Putting it all together

So, in summary, here are the instructions to tune your very own garbage collector!

Check to see if it actually needs tuning. If the pause times and frequencies aren't a problem, you likely won't gain anything by trying to tune it. You're done!
Compute the numbers. If the allocation or survivor death rates look like they are the problem, get your coders to write code that doesn't allocate memory so carelessly. Once they have assured you that they have done that, go to 1.
Figure out what it is you need to change (based on the above three things), make your change, and watch to see if it actually accomplished what you were trying to do. Go to 1.

Thank you for reading, hopefully you found this helpful and interesting.

Footnotes

[1] This title is entirely undeserved
[2] And, of course, without all of the performance-degrading bugs that show up in large-scale programs in languages without memory management
[3] By which, of course, I mean logging with (on the Hotspot VM, which you're probably using) -XX:+PrintTenuringDistribution -XX:+PrintGCDetails -XX:+PrintGCDateStamps -verbose:gc in your command line arguments
[4] Yes, there are plenty of tools out there that mean that you don't need to read the actual raw logs. However, I've yet to find one that doesn't lose some of the resolution and details that you need to diagnose rare situations. Maybe I'm just old fashioned or something.
[5] Technically, this is the eden size, rather than the young gen size.
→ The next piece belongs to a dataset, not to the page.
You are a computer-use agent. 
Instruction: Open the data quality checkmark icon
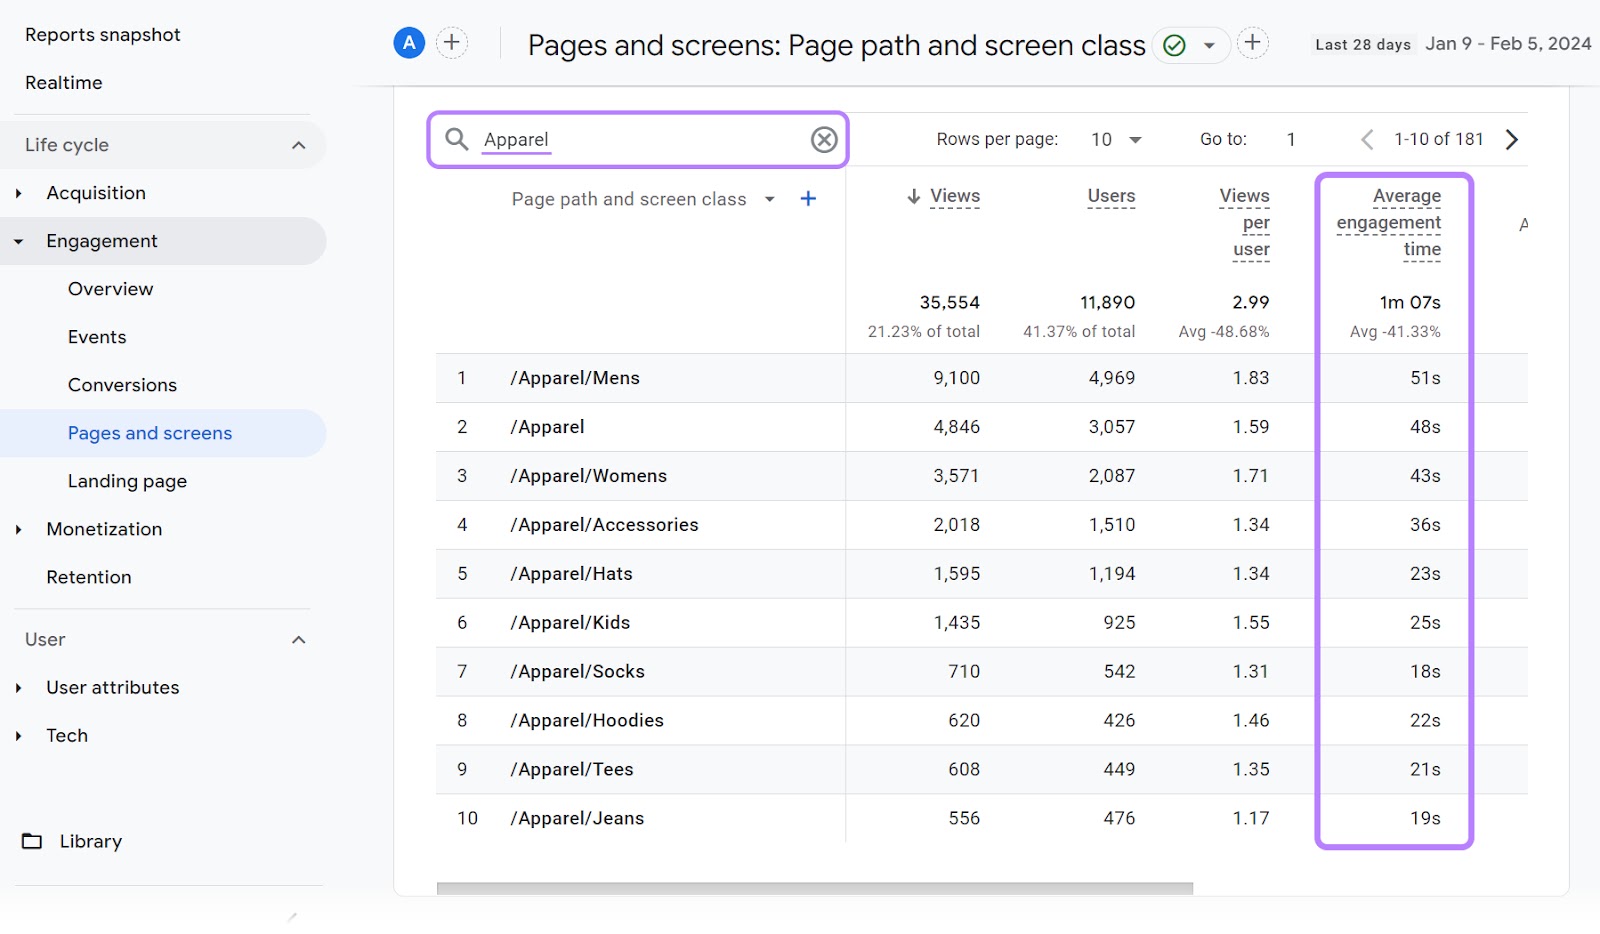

If you know enough to be able to complain about that, you probably shouldn't be reading this section
[6] Survivor spaces are expensive because each collection, all surviving objects are moved from the active survivor space to the inactive one (which then becomes the active one, and the newly-inactive survivor space is erased), which makes the logic of keeping track of what is free and what is not much easier. It also means that if you're keeping 200MB of data in there, you're copying 200MB of memory each collection, which takes time.
[7] This isn't quite true, but for the purposes of introductory GC tuning on LinkedIn-like applications, these are the three that are likely to have consistent and noticeable effects, and the same way that the defaults are fine for the great majority of applications, these three will be fine for the great majority of the remainder.
[8] The young gen collector copies everything that is still alive out of the young gen (to either a survivor space or the old gen), and then declares the entire young gen to be free. Thus, collection time is dependent on the size of surviving objects, not on total size.
[9] By decreasing the -XX:SurvivorRatio setting, among the most confusing Hotspot tuning options in existence. Read -XX:SurvivorRatio=x as "For every x bytes of young gen, allocate one byte of survivor space, which will then be evenly split between the two survivor spaces.".
[10] You may find that you need to start using the -XX:CMSInitiatingOccupancyFraction option as well here, to get CMS to kick off as you have only your buffer amount free, rather than when the internal ergonomics think that it should.